Uit artikel 22 punt 4 van Verordening 44/2001 volgt dat de hierin vervatte exclusieve bevoegdheidsregel niet van toepassing is wanneer de vraag naar de geldigheid van een octrooi enkel in een incidentele procedure wordt opgeworpen, voor zover de eventuele in die procedure te nemen beslissing geen definitieve gevolgen sorteert.
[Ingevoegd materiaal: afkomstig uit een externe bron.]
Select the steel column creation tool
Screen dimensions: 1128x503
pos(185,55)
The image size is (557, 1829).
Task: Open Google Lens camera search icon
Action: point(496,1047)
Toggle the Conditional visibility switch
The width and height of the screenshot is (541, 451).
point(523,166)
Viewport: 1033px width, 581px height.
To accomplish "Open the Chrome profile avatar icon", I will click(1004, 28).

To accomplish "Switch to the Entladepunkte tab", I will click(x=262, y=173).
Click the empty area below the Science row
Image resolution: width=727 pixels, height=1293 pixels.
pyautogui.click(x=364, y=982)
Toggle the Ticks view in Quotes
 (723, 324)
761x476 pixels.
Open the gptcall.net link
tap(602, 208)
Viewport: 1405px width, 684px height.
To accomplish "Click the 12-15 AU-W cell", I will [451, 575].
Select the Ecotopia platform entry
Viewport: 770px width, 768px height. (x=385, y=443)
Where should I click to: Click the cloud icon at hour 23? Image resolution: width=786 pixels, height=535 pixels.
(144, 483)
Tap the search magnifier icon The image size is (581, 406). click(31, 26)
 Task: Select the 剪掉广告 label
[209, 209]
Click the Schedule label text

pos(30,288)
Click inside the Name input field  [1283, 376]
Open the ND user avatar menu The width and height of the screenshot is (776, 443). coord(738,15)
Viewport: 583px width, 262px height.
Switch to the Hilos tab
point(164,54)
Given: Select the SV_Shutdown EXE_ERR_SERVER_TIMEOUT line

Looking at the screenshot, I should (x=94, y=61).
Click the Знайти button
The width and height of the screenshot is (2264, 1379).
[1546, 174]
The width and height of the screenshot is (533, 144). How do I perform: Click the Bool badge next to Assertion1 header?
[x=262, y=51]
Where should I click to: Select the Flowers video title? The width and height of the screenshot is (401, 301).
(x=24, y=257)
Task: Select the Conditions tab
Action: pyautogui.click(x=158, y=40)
Zie eerdere discussie B9 10097 en B9 10089.

 

De A-G concludeert:

56. Bijgevolg geef ik het Hof in overweging de prejudiciële vragen van de Rechtbank ’s-Gravenhage te beantwoorden door voor recht te verklaren:


1) Primair:

a) Artikel 6, punt 1, van verordening (EG) nr. 44/2001 van de Raad van 22 december 2000 betreffende de rechterlijke bevoegdheid, de erkenning en de tenuitvoerlegging van beslissingen in burgerlijke en handelszaken, moet aldus worden uitgelegd dat het van toepassing is op een procedure ter zake van inbreuk op een Europees octrooi waarin meerdere, in verschillende verdragsluitende staten gevestigde vennootschappen zijn betrokken, wanneer de vorderingen elk afzonderlijk handelingen betreffen die in dezelfde lidstaat zijn verricht en inbreuk maken op hetzelfde nationale deel van een Europees octrooi waarop hetzelfde rechtstelsel van toepassing is.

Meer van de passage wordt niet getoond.